小川 最初に(退任について)考えたのは(5月中旬からの)16連敗の頃ですね。セ・リーグワーストの不名誉な記録を作ってしまえば歴史に残ってしまいますから。もちろん、連敗の最中は「何とかしなくちゃいけない」という思いが第一で、セ・リーグワーストタイ記録で連敗が止まった時点で借金は10ぐらいでした。当然、「まだ巻き返すことはできる」「何とか立て直そう」という思いはありました。でも、交流戦、その後のペナントレースと進んでいっても、なかなか勝ち星が積み上がらない。そんな状況が続きました。

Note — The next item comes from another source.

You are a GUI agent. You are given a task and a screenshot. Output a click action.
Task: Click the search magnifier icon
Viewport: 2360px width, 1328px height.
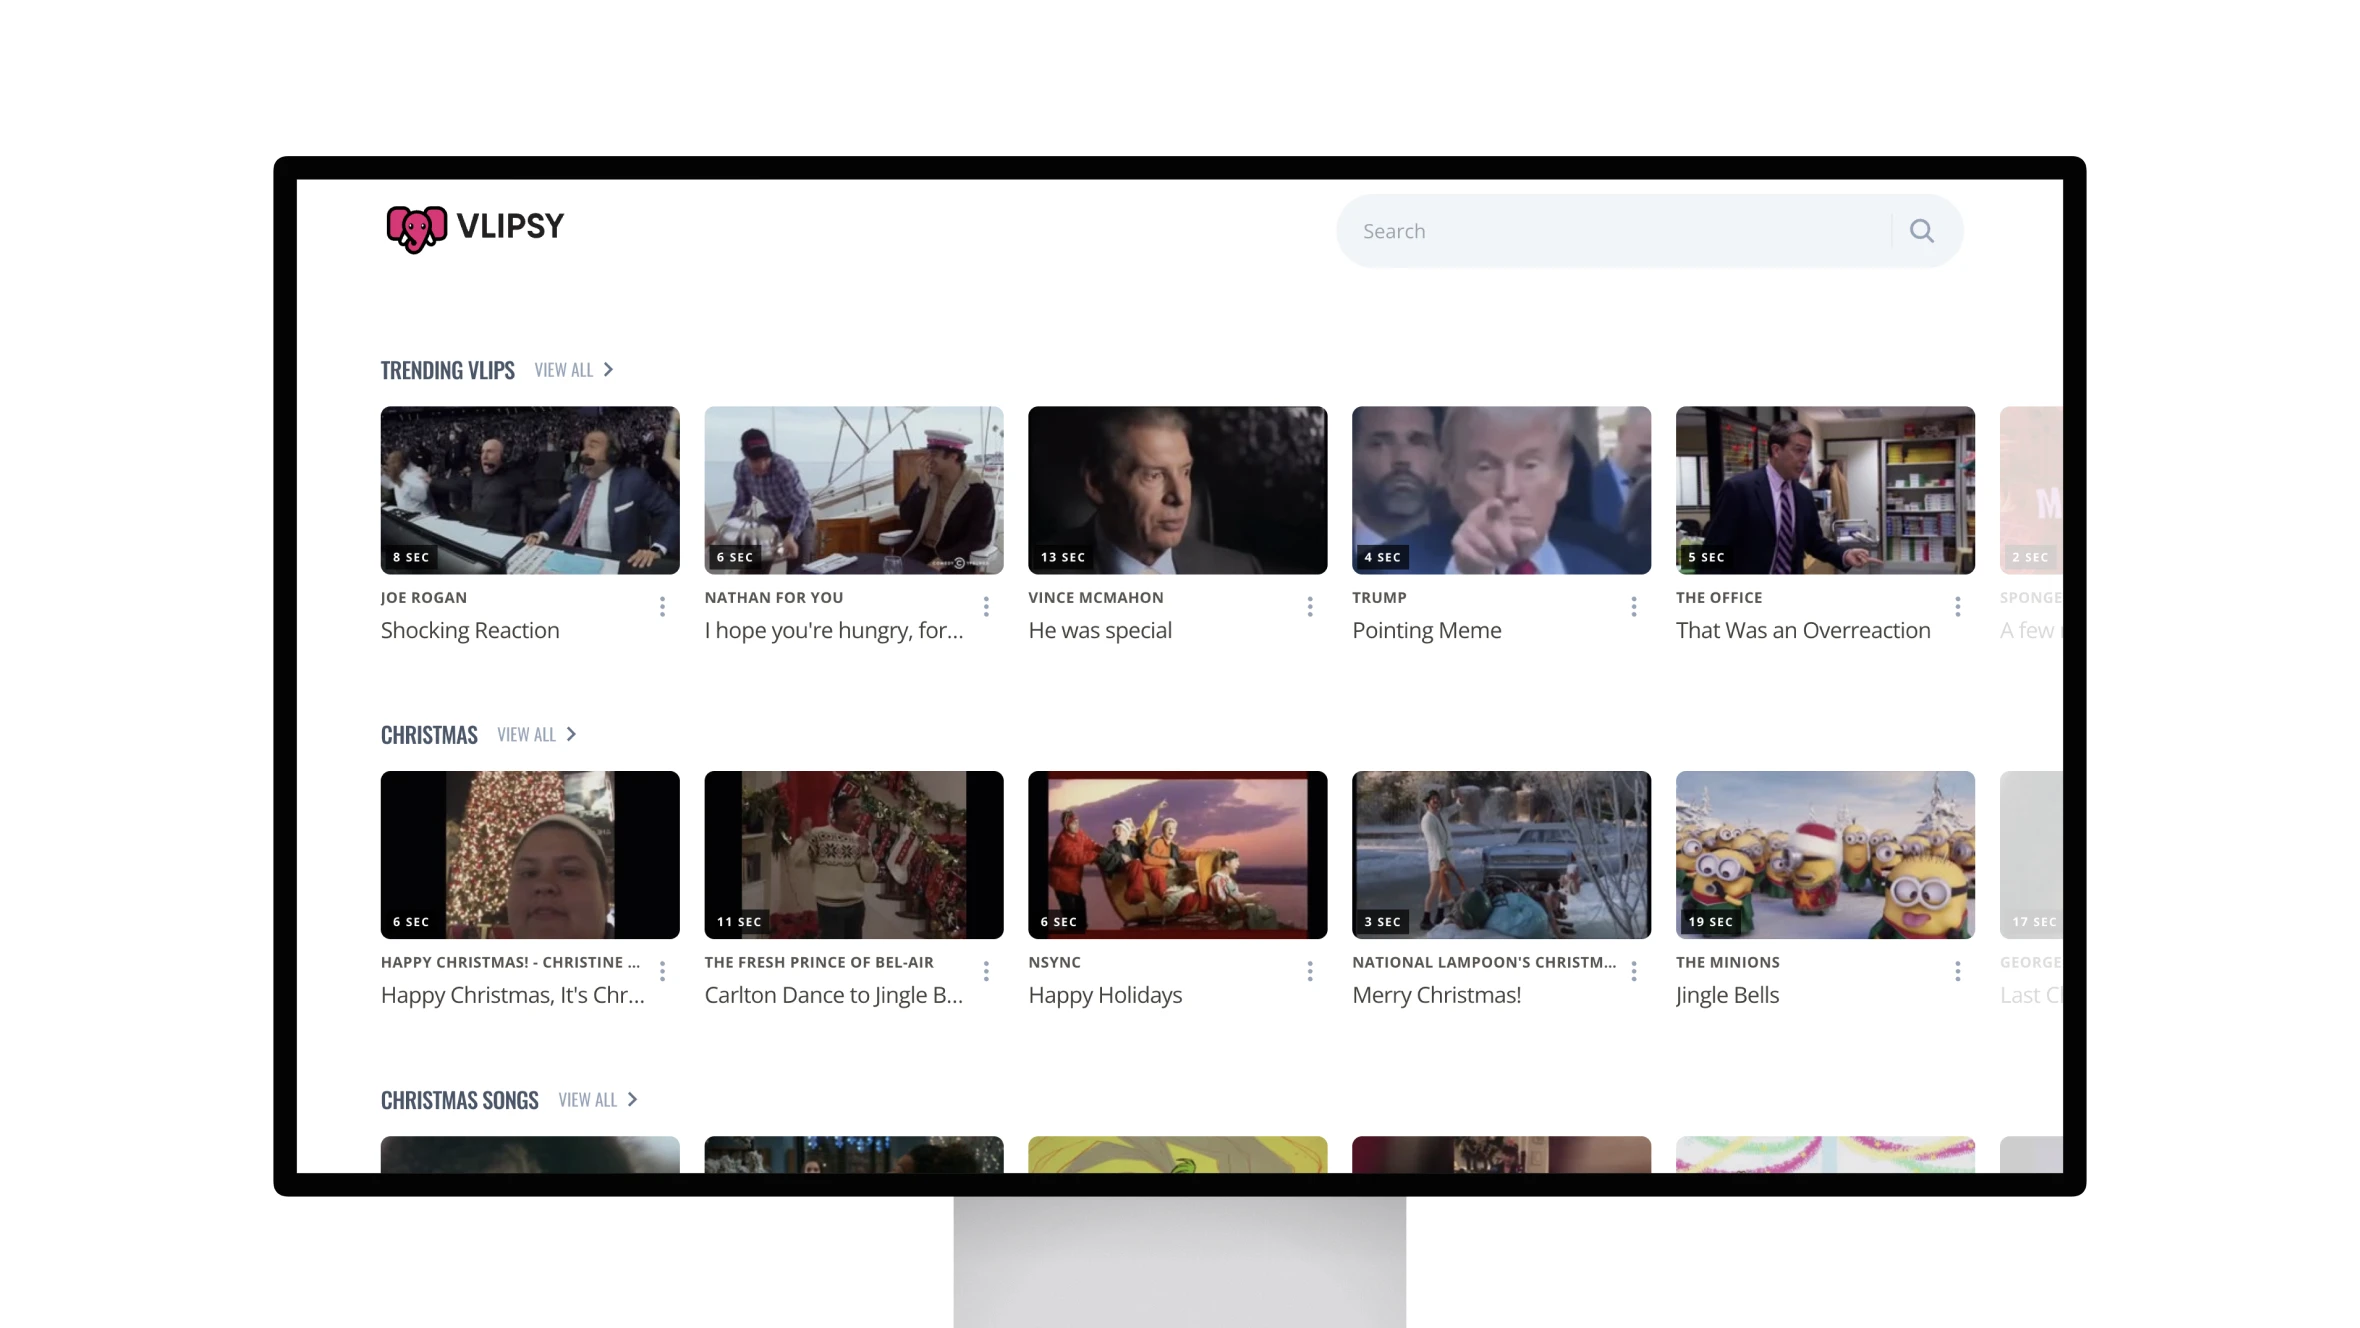click(1921, 230)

――4月終了時点では首位・巨人と0.5ゲーム差の2位で貯金は5つありました。しかし、5月12日、東京ドームでの巨人戦に勝利後、16連敗を喫しました。この時期には具体的にどんなことを考えていたのですか?
小川 まずはディフェンス面ですよね。守備の乱れから負けが続いて、同じパターンで16連敗となってしまったので、「何とか守備から立て直そう」と思ったんですけども、そう簡単にはいかず、結果的に交流戦も1勝2敗というペースで、そこでも借金を作ってしまいました。ディフェンス面がなかなか改善されなかったのが原因で、さらに厳しい状態となり、その頃にはすでに「すべて自分の責任だ」と感じていました。

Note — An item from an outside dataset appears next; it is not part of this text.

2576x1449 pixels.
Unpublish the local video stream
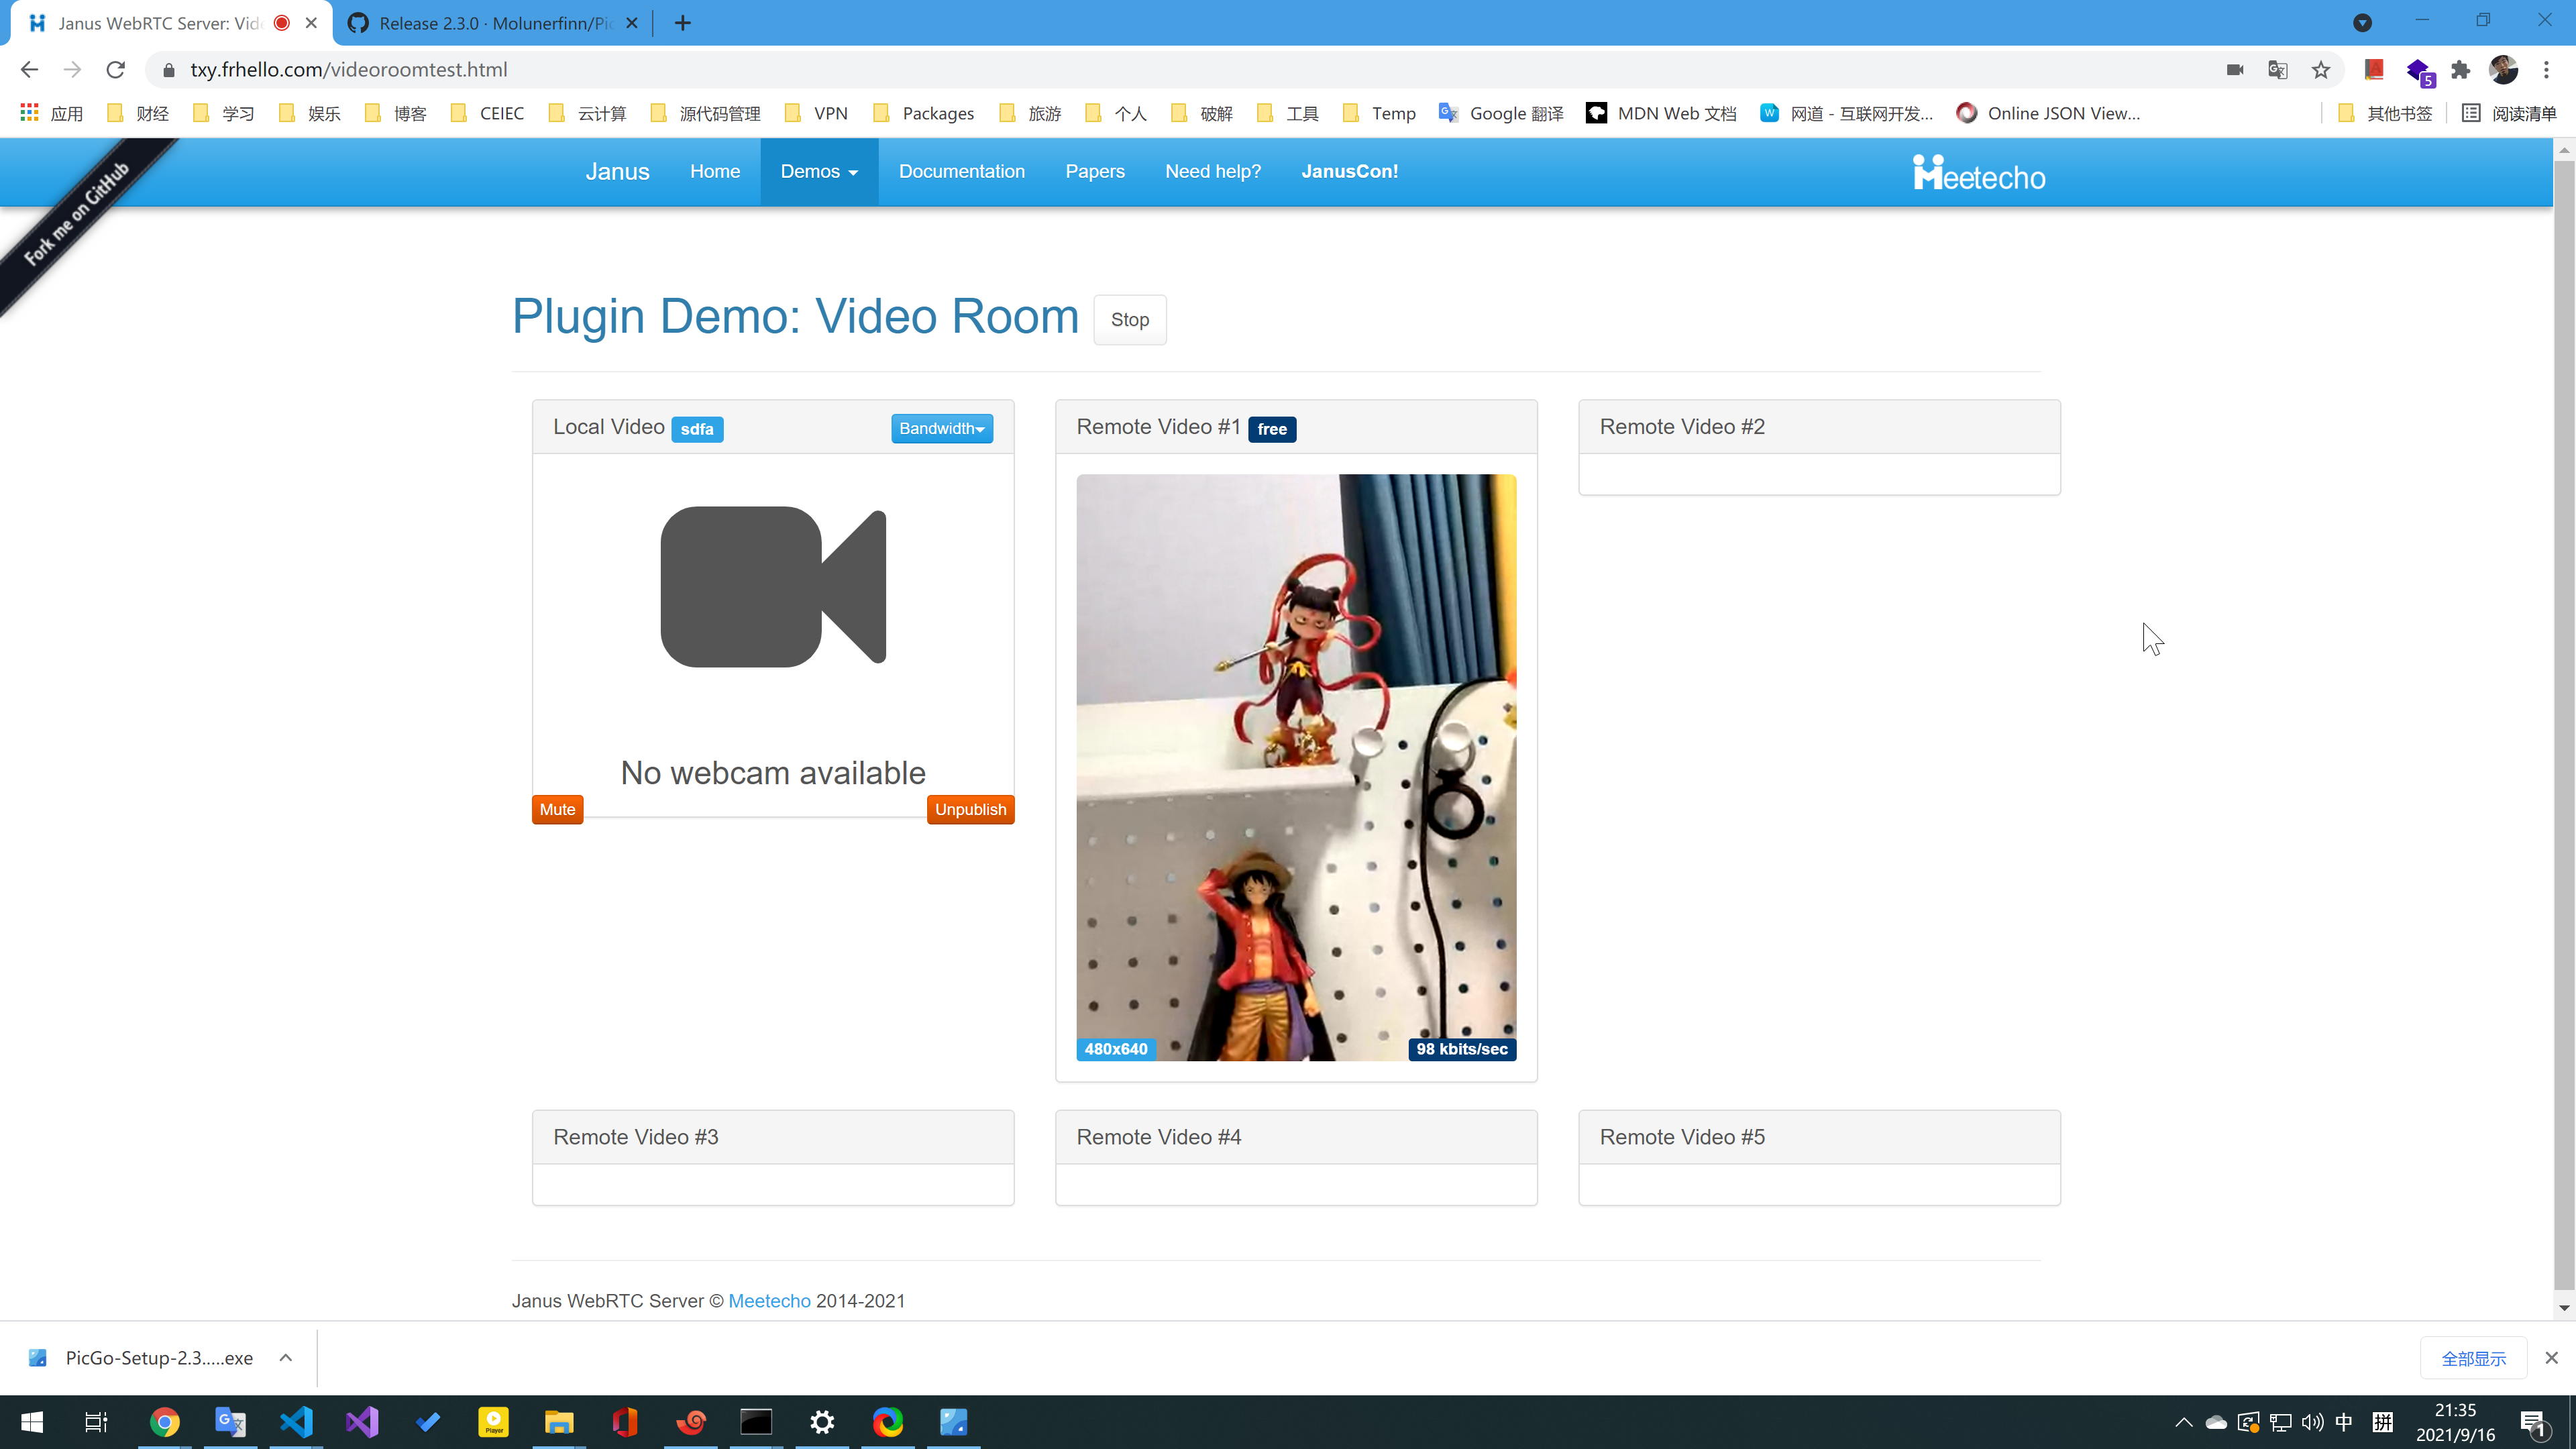[970, 809]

――この時期に退任が頭をよぎったものの、まだペナントレースも中盤に差しかかる前でしたから、「まずは巻き返しを」の思いが強かった。では、現実的に退任を意識し始めるのはいつ頃のことですか?
小川 現実的に考え始めたのは交流戦が終わって、ペナントが再開されて、それでも勝ち星がつかなかった辺り、6月下旬……、7月上旬でしょうか。
――成績不振を理由に監督が交代するときは、「①シーズン途中での休養」「②最後まで任期を全うして退任」というパターンがありますが、この選択に関して、小川監督はどう考えていたのですか?
小川 もちろん、16連敗の最中に「何とか手を打たなければ」ということで、球団とも話し合いをしました。僕もフロント経験があるので、それは重々理解した上で話し合いに臨みました。現状を打開するための起爆剤としては、監督交代もあれば、コーチを代えるということもあれば、戦力補強という考えもあります。僕自身も2010年に高田繁監督からシーズン途中で監督職を引き継ぎました。あのときは、選手たちが頑張ってくれたり、シーズン途中で獲得したホワイトセルの活躍もあって、チーム成績が上がったので、僕が翌年から正式に監督になりました。監督が代わることは一つの起爆剤だと思います。
――チームの起爆剤となるために、「自ら身を引こう」と考えていたのですか?
小川 会社がそう判断すれば、もちろんそれに従うつもりでした。でも、会社からの指示でもないのに、「自ら身を引こう」とは思っていませんでしたし、それは絶対にしたくないと思っていました。とにかく、どういう状況になろうとも、最後までやり抜くというのは、自分の責任だと考えていたからです。負けが込んだことでいろいろ言われて苦しい思いもあったけど、「最後までしっかりやり続けなければいけない」という思いはずっと持っていました。